The torch version is the root cause, not the topology. This insight crystallizes in the following messages, leading to the decision to revert from cu130 to cu128 — a rollback that restores the original memory budget and enables the 5t+3d configuration to function again.

The Thinking Process: A Window into Diagnostic Reasoning

The reasoning in this message reveals a structured diagnostic methodology. The assistant:

  1. Establishes baselines: Checks queue states, GPU memory, utilization, and throughput simultaneously.
  2. Compares to historical data: References the previous 2-drafter run at 20.2 Ktok/s.
  3. Identifies normal vs. abnormal patterns: Recognizes the alternating loss output as expected for 2 drafters.
  4. Temporal reasoning: Distinguishes between ramp-up phase and steady state, deferring judgment until the 600-second wait completes.
  5. Causal inference: Connects the 200 MB cu130 overhead to the OOM on GPUs 6 and 7, and the memory pressure on target GPUs to the expanded dataset.

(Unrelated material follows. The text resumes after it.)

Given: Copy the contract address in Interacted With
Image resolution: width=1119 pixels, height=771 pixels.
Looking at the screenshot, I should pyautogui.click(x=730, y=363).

The message also demonstrates a limitation of the assistant's reasoning: it initially treats the topology change as an independent variable, not accounting for the interaction between more targets and the expanded dataset's memory footprint. The insight that "6 targets sharing the same total GPU memory... each one has less headroom for KV cache" only emerges after seeing the 9.6 Ktok/s result.

The Broader Significance

Message 9683 is a turning point in the session. It represents the last attempt to work within the constraints of the cu130 upgrade before the assistant and user jointly decide to roll back. The 600-second wait and the resulting 9.6 Ktok/s figure provide the empirical evidence needed to abandon the topology-shuffling approach and address the root cause directly.

The user's response in message 9685 — "Whatever you did performs pretty badly, undo; Previous run was at 20k tps and just fine with 5-3. Also you were instructed to start from scratch, not resume from 690" — is a corrective that reframes the problem. The assistant had been trying to preserve the step-690 checkpoint (resuming training) while working around the memory issue. The user's instruction to "start from scratch" and revert the torch version cuts through the iterative complexity and points to the simplest fix.

In the broader narrative of the session, this message exemplifies a common pattern in ML infrastructure work: a small dependency change (torch cu130) cascades through a tightly tuned system, requiring increasingly elaborate workarounds that each fail in different ways, until the only solution is to revert the change. The 9.6 Ktok/s plateau is the diagnostic signal that breaks the cycle of adaptation and forces the rollback decision.